At the same time, it is worth noting that although the GDPR does not apply to the processing of data relating to legal persons, it cannot exclude situations where data of a personal nature will nevertheless be associated with data relating to legal persons. An example of this could be data on natural persons, in particular where the company includes the name of a partner (e.g. with limited partnerships), or insofar as members of bodies are concerned.
The GDPR clause is a data protection clause. It is generally added to the CV so that the recruiter can process our included data as a job candidate. Our consent to the processing of data in the CV is very important. You should not forget to add it. When we write a CV, we include so much data about ourselves. It does not only include our basic data such as name and address. As a rule, we also specify our career history, interests and qualifications.
Under the new regulations, any of this information can only be processed with our consent. It is obligatory to include the phrase “I agree” in every CV you write in order to start the recruitment process at all. Only then will the recruiter gain the right to use our CV and the information contained therein. The current text of the clause (for 2022) of the CV reads as follows:
“I consent to the processing of my personal data for the purposes necessary for the recruitment process (in accordance with the Personal Data Protection Act of 10 May 2018 (Journal of Laws 2018, item 1000) and in accordance with the Regulation (EU) 2016/679 of the European Parliament and of the Council of 27 April 2016 on the protection of natural persons with regard to the processing of personal data and on the free movement of such data and repealing Directive 95/46/EC (GDPR).”

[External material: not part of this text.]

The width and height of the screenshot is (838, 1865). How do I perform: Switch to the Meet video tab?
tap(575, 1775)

Where to report a breach of GDPR
An GDPR breach is defined as the accidental or unlawful destruction, loss, modification, unauthorised disclosure of or unauthorised access to personal data transmitted, stored or otherwise processed. Based on the regulations of the Data Protection Authority, a personal data breach is when someone violates our confidentiality, availability or integrity of data. The breach can be the transfer of our personal data to unauthorised persons (without our consent), or making such data public. Such situations lead to very serious consequences.
One of the main remedies is a complaint to the supervisory authority. Any individual whose data protection has been breached has the right to lodge such a complaint. According to the DPA law, the notification of the breach can also be made by an authorised person. In other words, in case the complaint concerns the processing of another person’s personal data, it is necessary to attach a power of attorney.

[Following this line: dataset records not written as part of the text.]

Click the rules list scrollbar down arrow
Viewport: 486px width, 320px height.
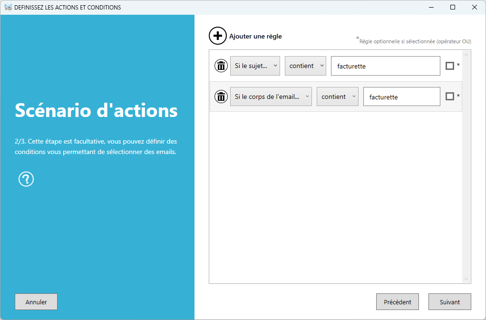click(466, 279)
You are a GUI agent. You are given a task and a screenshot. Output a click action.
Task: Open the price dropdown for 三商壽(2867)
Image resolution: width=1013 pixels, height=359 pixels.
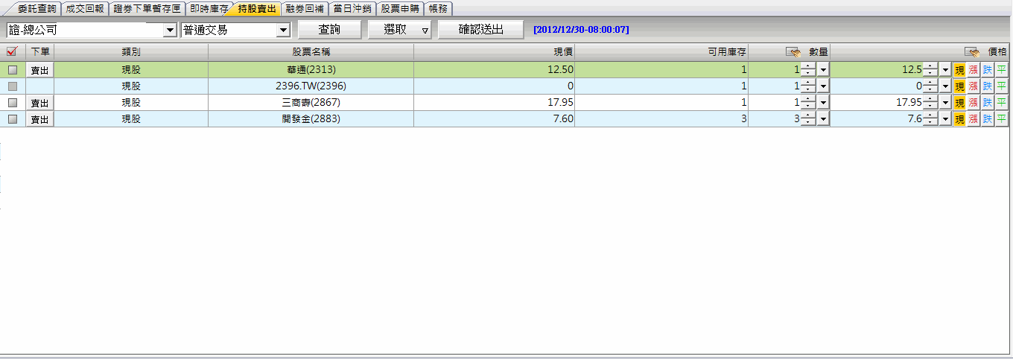click(945, 103)
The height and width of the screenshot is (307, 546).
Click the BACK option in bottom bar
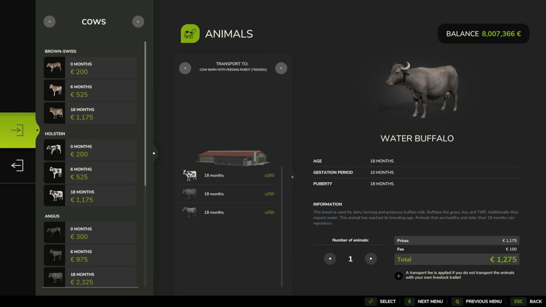535,301
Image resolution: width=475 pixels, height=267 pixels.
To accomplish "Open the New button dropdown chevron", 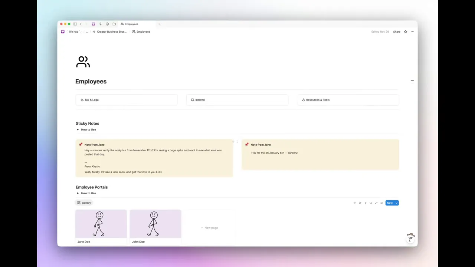I will coord(396,203).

The breach of personal data protection shall be notified to the President of the Office for Personal Data Protection. The notification in case of a data protection breach goes through a special procedure. In the event of a data protection breach, the employee should report the problem to his/her supervisor and to the Data Protection Officer. The Data Protection Officer will then investigate the circumstances of the incident. If no Data Protection Officer has been appointed in the company, the notification shall be made by the employee whom the controller has appointed to perform data protection tasks.
GDPR – what rights do you have?
As a business whose company processes personal data, you have a duty to properly store and protect the sensitive data of each of your customers. Your data should also be protected by the companies holding it.

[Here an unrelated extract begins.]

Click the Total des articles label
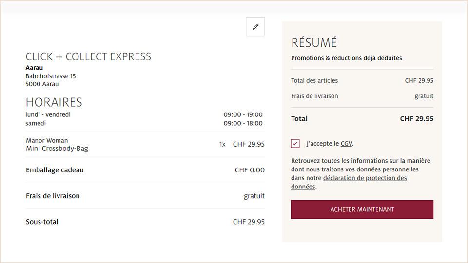Image resolution: width=468 pixels, height=263 pixels. click(x=314, y=80)
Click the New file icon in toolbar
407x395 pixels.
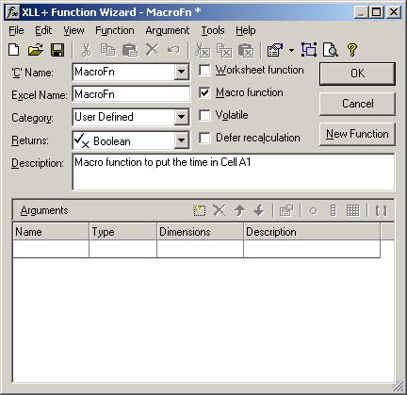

The GDPR guarantees you, among other things:
- the right to delete your personal data permanently,
- The right to data portability,
- the right to detailed information regarding the purpose of processing your personal data.
Penalties for non-compliance with GDPR
Failure to comply with data protection rules or breaches thereof will result in a fine. When determining its amount, the duration of such violation is taken into account. All damages for disclosed data are carefully analysed by the Polish Data Protection Supervisor. The highest fine that can be imposed on a company is EUR 20 million, or 4% of the company’s turnover.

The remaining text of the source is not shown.